I had hoped to see that such juvenile delinquency was a thing of the past with the emergence of the cloud. But it appears I am going to be proved wrong and the habits of a lifetime will still come to the fore.

Yes, of course such infighting is all about business, and competition in the marketplace. But it always strikes me just how much business is lost while the warring parties snipe away at each other.

The latest example is Verizon blocking its customers from using Google Wallet. The reason is, according to Verizon, that Wallet needs to be integrated with a new secure and proprietary hardware element of its mobile phones.

That word, `proprietary’, suggests that Verizon might just want to keep that hardware element for itself, so that its rival payment service to Google Wallet is the only secure payment service that exploits this piece of technology. Verizon denies it is blocking a rival service, suggesting that it is not blocking an application, something it professes categorically not to do. But it is blocking Wallet because it is not a `normal application’ – because it needs to access the new hardware element.

If this was a spat about a gaming application most of us could happily ignore it all. But as this is a spat about what could become one of the most critical of all mission critical applications – both to every company trading anything online and us as individual users – it becomes more than a little worrying.

And the worry is not technical, neither is it an argument about security. Wallet may only be on the first rungs of the mobile money services ladder – it is currently only offered by rival service provider, Sprint, with Mastercard as the only payment service provider – but there has been not the remotest hint that it is insecure.
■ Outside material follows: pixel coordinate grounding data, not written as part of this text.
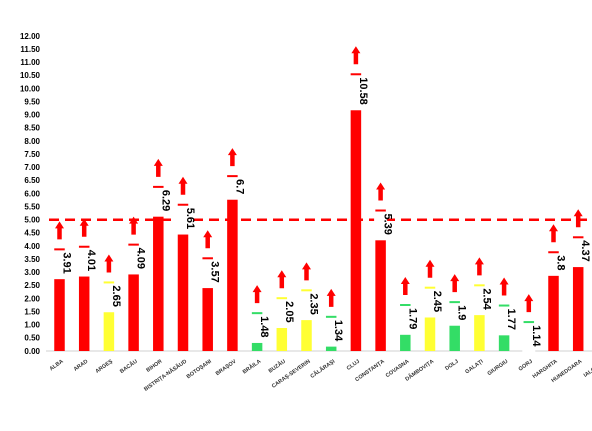 Image resolution: width=592 pixels, height=431 pixels. I want to click on data-label: 1.79, so click(412, 318).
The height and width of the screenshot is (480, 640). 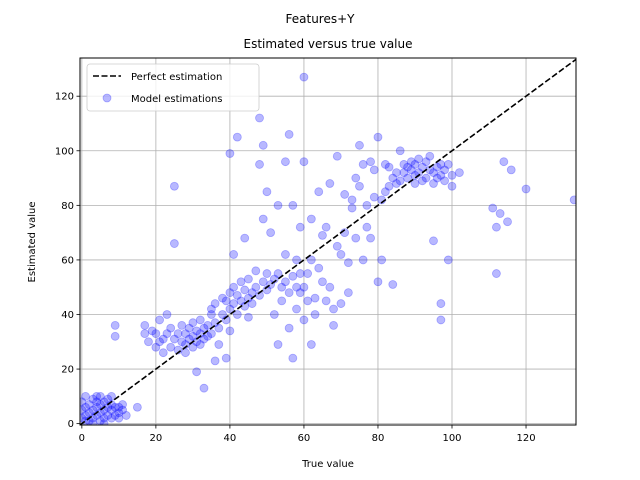 What do you see at coordinates (107, 98) in the screenshot?
I see `legend-marker-swatch` at bounding box center [107, 98].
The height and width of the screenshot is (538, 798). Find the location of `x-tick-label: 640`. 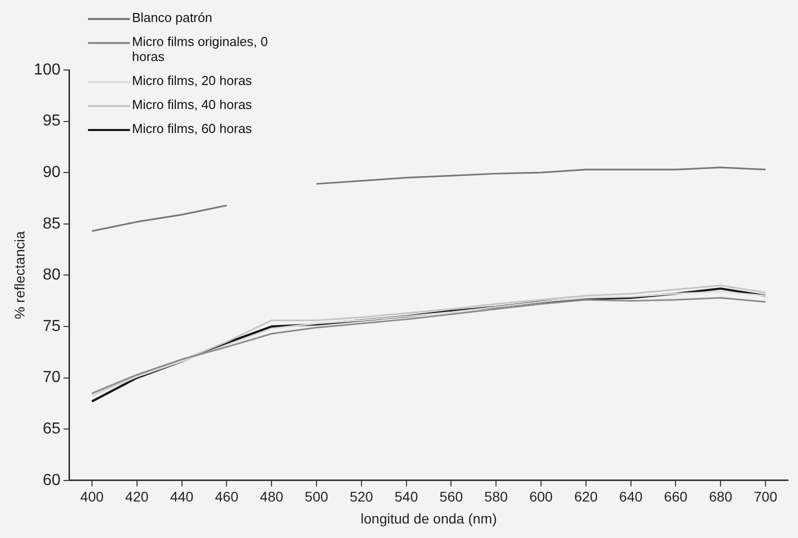

x-tick-label: 640 is located at coordinates (631, 496).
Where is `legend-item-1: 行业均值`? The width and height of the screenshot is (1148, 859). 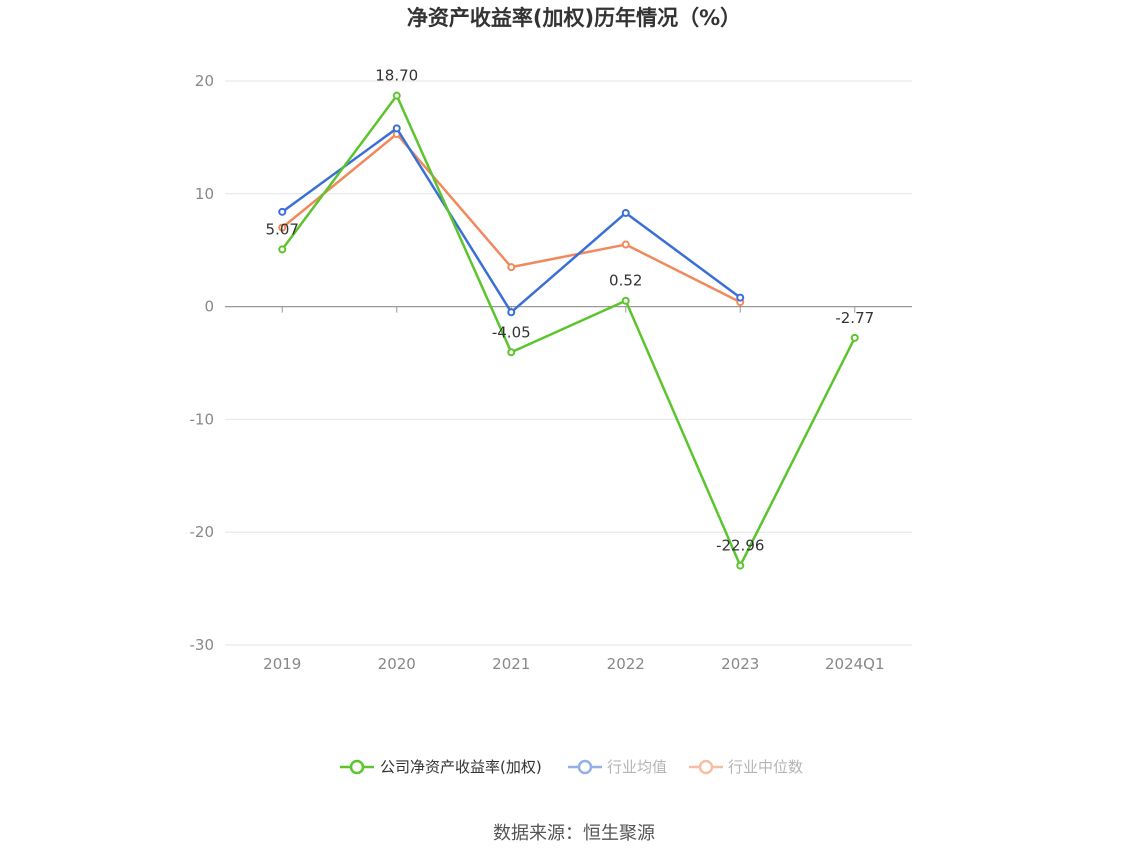
legend-item-1: 行业均值 is located at coordinates (618, 767).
Verizon, for its part, is a member of the Isis Consortium set up by AT&T, T-Mobile USA and Verizon. This has put together the Isis Payment System on the Isis infrastructure, which conforms to the GSMA-backed Trusted Service Manager standard. Visa, MasterCard, Discover and American Express have all signed up on the payments side.

What we will end up with, I guess, is now a period of market stagnation. There will be a long period of time when end users won’t be sure which type of phone to buy. The businesses that should exploit these services will be expected to sign up to both, so will probably sign up to neither to be on the safe side. Google will no doubt throw huge resources both at Wallet and its link to the Android phone market – which is now the biggest, certainly by growth rate – leaving the other payment service providers to play catch up when they realise the market may have moved elsewhere.

Worst of all, the businesses running the mission critical financial back office services to all this will be obliged to invest in the integration and security services needed to cover all possible bases that might exist.

Many years ago I was given some sage advice: `having a10% share of a big market is nearly always worth more than 100% of a small one’. Yet the attempts by vendors to own 100% simply means that market growth gets stymied, user businesses get confused and end users lose faith. A bit of collaboration could help make those `large markets’ a reality a great deal faster, and everyone could win.